#### [Task details]
Duplicate the stretch of the listing from the line that contains "Where should I click to: Open" through the line that contains "Open the Driver", including both of those lines.

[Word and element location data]
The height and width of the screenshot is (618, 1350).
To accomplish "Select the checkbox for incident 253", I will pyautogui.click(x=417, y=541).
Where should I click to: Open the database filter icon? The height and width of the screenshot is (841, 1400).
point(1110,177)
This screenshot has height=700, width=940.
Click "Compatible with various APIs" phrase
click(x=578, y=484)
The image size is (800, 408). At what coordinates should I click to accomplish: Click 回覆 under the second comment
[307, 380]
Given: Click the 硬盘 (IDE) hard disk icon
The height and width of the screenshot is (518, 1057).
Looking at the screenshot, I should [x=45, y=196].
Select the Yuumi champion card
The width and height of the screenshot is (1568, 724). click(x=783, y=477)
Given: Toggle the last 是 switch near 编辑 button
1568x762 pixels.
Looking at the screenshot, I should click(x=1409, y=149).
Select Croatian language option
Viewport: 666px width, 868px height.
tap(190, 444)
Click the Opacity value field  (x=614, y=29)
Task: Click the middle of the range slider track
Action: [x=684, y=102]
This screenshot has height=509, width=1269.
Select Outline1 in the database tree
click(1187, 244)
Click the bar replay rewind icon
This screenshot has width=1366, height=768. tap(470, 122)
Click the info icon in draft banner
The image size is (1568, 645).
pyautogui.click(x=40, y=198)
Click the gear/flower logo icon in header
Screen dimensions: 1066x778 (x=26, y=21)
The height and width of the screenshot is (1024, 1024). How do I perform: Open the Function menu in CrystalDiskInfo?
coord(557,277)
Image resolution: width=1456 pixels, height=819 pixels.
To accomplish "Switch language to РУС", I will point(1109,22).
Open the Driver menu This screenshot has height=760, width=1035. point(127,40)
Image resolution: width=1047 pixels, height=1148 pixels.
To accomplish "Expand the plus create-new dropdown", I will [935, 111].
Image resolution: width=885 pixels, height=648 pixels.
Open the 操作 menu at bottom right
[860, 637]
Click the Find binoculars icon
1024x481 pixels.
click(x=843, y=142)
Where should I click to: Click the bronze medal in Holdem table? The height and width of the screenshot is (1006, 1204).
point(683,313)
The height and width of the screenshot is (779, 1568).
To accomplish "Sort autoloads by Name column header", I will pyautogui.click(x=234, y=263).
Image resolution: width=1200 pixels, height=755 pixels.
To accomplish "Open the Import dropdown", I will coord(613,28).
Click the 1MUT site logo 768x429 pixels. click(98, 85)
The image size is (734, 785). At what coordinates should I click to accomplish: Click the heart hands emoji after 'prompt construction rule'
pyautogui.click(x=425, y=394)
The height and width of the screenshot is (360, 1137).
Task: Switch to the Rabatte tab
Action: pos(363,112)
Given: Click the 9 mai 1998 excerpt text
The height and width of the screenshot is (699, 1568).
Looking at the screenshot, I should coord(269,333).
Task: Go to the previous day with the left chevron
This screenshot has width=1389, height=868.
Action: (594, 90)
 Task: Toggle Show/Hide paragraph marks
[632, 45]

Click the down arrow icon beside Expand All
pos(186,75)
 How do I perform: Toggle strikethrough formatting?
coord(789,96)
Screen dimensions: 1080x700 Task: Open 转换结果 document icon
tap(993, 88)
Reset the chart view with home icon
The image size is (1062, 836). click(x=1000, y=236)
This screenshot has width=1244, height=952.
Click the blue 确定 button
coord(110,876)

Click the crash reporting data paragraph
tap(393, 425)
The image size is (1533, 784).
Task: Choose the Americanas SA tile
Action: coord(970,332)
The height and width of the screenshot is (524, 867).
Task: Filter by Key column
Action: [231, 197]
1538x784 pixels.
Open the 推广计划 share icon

#### [Answer to the exercise]
Where should I click to: Open the database filter icon? The height and width of the screenshot is (841, 1400).
point(1110,177)
This screenshot has height=700, width=940.
Click "Compatible with various APIs" phrase
click(x=578, y=484)
The image size is (800, 408). At what coordinates should I click to accomplish: Click 回覆 under the second comment
[307, 380]
Given: Click the 硬盘 (IDE) hard disk icon
The height and width of the screenshot is (518, 1057).
Looking at the screenshot, I should [x=45, y=196].
Select the Yuumi champion card
The width and height of the screenshot is (1568, 724). click(x=783, y=477)
Given: Toggle the last 是 switch near 编辑 button
1568x762 pixels.
Looking at the screenshot, I should click(x=1409, y=149).
Select Croatian language option
Viewport: 666px width, 868px height.
tap(190, 444)
Click the Opacity value field  (x=614, y=29)
Task: Click the middle of the range slider track
Action: [x=684, y=102]
This screenshot has height=509, width=1269.
Select Outline1 in the database tree
click(1187, 244)
Click the bar replay rewind icon
This screenshot has width=1366, height=768. tap(470, 122)
Click the info icon in draft banner
The image size is (1568, 645).
pyautogui.click(x=40, y=198)
Click the gear/flower logo icon in header
Screen dimensions: 1066x778 (x=26, y=21)
The height and width of the screenshot is (1024, 1024). How do I perform: Open the Function menu in CrystalDiskInfo?
coord(557,277)
Image resolution: width=1456 pixels, height=819 pixels.
To accomplish "Switch language to РУС", I will point(1109,22).
Open the Driver menu This screenshot has height=760, width=1035. point(127,40)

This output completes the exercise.